The following are the features that are required to facilitate cloning into a vector.

  • Origin of replication (ori)
  • Selectable marker: helps in identifying and eliminating non-transformants and selectively permitting the growth of the transformants.
  • Cloning sites: In order to have the alien DNA, the vector needs to preferably have single, recognition sites for the commonly used restriction enzymes.
  • Insertional inactivation: The insertion of an enzyme, β-galactosidase within the coding sequence results into inactivation of the enzyme, which is referred to as insertional inactivation. This method is used differentiate recombinants from non-recombinants.
  • Colour selection: Presence of insert results into insertional inactivation of the α-galactosidase and the colonies do not produce any colour, these are identified as recombinant colonies.
  • Vectors for cloning genes in plants and animals Competent Host (For Transformation With Recombinant DNA)
  • The bacterial cells are made ‘competent’ to take up DNA by treating them with calcium, through heat shock, microinjection and biolistic or gene gun.
  • Micro-injection: A recombinant DNA is directly injected into the nucleus of an animal cell.
  • Biolistic or gene gun: This method is suitable for plants; cells are bombarded with high velocity micro-particles of gold or tungsten coated with DNA.
  • Disarmed pathogen vectors when allowed to infect the cell, transfer the recombinant DNA into the host

Process Of Recombinant DNA Technology

Isolation of the Genetic Material (DNA)
Bacterial membrane – Lysozyme
Plant cells – Cellulase
Fungus – Chitinase

  • RNA can be removed by treatment with ribonuclease whereas proteins can be removed by treatment with protease.

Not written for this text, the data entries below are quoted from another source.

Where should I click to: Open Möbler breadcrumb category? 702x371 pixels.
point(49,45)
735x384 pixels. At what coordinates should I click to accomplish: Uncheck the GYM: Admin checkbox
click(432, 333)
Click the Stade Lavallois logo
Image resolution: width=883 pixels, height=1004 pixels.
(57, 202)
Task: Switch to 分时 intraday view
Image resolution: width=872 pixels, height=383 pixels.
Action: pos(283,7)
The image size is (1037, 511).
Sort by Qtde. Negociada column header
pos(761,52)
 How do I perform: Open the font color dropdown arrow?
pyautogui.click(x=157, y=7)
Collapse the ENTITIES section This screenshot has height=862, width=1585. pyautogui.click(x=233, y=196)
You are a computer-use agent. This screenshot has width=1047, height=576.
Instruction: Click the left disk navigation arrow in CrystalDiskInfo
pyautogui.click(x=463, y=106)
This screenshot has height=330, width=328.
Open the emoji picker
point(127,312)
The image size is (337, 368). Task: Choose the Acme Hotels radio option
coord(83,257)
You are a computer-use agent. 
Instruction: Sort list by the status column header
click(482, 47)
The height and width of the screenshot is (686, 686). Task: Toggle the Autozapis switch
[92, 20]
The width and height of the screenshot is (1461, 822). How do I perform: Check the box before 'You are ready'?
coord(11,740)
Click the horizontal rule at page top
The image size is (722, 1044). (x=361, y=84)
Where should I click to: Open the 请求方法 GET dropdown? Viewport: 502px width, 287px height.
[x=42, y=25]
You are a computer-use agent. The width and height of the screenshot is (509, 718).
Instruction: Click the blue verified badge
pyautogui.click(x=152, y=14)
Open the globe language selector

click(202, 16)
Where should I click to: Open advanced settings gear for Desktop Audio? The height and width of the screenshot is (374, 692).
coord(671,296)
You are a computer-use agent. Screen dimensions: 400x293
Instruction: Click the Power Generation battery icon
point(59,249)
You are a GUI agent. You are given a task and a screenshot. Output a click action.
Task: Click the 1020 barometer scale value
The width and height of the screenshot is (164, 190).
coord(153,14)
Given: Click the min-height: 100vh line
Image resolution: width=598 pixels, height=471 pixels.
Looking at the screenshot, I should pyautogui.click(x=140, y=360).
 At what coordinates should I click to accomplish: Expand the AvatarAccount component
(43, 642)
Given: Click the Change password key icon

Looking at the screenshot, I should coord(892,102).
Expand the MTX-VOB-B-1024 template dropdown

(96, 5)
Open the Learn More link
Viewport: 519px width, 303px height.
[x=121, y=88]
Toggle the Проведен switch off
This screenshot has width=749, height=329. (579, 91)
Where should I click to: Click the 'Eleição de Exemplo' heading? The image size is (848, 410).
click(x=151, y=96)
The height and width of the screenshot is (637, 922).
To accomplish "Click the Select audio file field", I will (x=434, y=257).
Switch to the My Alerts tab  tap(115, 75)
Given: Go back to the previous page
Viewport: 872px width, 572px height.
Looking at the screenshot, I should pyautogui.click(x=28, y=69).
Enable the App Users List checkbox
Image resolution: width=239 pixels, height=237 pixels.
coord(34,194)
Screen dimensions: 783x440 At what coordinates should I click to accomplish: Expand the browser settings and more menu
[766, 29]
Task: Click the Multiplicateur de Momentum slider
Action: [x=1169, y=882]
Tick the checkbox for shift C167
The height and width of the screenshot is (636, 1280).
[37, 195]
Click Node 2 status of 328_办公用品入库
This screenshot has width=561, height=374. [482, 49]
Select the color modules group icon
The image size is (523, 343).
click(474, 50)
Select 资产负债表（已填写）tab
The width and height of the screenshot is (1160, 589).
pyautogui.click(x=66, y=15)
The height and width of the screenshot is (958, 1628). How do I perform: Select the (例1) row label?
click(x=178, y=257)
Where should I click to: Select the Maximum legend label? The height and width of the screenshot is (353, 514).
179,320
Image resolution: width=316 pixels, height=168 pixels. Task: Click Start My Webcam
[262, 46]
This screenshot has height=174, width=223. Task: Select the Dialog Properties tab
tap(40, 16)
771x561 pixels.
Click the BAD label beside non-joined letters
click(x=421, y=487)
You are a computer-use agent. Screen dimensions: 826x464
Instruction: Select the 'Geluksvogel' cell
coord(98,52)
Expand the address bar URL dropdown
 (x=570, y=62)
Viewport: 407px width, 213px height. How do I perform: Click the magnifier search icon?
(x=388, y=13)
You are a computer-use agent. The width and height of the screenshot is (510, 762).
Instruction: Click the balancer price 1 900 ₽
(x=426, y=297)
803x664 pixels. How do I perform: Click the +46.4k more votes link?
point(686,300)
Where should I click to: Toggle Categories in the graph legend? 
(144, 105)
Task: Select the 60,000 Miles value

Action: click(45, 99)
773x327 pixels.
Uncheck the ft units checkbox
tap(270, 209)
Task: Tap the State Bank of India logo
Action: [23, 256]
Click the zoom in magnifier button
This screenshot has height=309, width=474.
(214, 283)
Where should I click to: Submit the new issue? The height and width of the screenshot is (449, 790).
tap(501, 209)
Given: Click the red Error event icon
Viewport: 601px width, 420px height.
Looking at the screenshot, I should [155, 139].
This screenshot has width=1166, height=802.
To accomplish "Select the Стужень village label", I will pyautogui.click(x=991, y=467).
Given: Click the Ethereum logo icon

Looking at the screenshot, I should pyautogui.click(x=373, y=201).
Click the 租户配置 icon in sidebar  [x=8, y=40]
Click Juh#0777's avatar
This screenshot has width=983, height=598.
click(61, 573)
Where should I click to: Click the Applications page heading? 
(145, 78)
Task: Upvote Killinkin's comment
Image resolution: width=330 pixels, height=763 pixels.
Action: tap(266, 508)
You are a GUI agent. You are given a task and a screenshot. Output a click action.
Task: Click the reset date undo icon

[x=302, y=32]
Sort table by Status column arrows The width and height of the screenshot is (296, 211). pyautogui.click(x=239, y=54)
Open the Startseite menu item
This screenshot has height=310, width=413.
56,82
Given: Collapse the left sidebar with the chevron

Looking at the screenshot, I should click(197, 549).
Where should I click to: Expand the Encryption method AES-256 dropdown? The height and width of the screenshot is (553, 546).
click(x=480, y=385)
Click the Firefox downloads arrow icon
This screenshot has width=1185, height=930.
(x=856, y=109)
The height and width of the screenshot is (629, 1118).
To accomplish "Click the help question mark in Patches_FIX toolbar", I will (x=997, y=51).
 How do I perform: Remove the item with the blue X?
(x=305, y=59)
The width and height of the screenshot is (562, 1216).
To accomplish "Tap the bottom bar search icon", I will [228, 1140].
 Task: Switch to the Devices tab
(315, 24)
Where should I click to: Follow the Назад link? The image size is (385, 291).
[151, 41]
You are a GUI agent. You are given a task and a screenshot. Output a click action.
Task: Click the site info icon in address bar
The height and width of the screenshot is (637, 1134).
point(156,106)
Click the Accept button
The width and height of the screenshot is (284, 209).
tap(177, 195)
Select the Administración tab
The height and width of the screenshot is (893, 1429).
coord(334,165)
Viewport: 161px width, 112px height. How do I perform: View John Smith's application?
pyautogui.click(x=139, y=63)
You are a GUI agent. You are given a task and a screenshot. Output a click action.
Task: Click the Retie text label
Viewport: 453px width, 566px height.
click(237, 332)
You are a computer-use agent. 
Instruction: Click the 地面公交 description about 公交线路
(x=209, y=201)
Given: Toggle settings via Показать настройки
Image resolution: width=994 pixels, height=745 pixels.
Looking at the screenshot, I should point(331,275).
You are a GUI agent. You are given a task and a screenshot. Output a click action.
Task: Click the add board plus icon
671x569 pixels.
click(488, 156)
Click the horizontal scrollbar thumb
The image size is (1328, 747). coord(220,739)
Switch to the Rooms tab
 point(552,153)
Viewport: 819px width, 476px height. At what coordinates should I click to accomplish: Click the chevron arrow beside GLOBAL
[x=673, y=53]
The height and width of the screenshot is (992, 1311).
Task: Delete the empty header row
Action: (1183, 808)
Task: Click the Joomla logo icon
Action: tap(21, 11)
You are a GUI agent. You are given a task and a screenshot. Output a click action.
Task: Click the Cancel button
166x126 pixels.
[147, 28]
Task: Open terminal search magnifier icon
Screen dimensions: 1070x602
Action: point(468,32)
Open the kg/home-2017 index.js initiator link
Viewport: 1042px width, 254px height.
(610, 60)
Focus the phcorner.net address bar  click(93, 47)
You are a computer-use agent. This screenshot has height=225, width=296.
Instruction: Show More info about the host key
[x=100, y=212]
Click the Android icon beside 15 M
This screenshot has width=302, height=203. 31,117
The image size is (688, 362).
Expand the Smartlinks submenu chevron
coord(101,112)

Cutting of DNA at Specific Locations

  • This is done by restriction enzymes.

Amplification of Gene of Interest using PCR:

  • The repeated amplification is achieved by the use of a thermostable DNA polymerase (isolated from a bacterium, Thermus aquaticus), which remain active during the high temperature induced denaturation of double stranded DNA.

Insertion of Recombinant DNA into the Host Cell/Organism

  • The cells harbouring cloned genes of interest may be grown on a small scale in the laboratory.
  • The cultures may be used for extracting the desired protein and then purifying it by using different separation techniques.

Downstream Processing

  • After completion of the biosynthetic stage, the product has to be subjected through a series of processes before it is ready for marketing as a finished product.
  • The processes include separation and purification, which are collectively referred to as downstream processing.


  • To produce in large quantities, the development of bioreactors, where large volume of culture can be processed, was required.
  • A bioreactor provides the optimal conditions for achieving the desired product by providing optimum growth conditions (temperature, pH, substrate, salts, vitamins, oxygen).

Stirred-tank reactor

  • It is usually cylindrical or with a curved base to facilitate the mixing of the reactor contents.
  • The stirrer facilitates even mixing and oxygen availability throughout the bioreactor.
  • The bioreactor has an agitator system, an oxygen delivery system and a foam control system, a temperature control system, pH control system and sampling ports so that small volumes of the culture can be withdrawn periodically.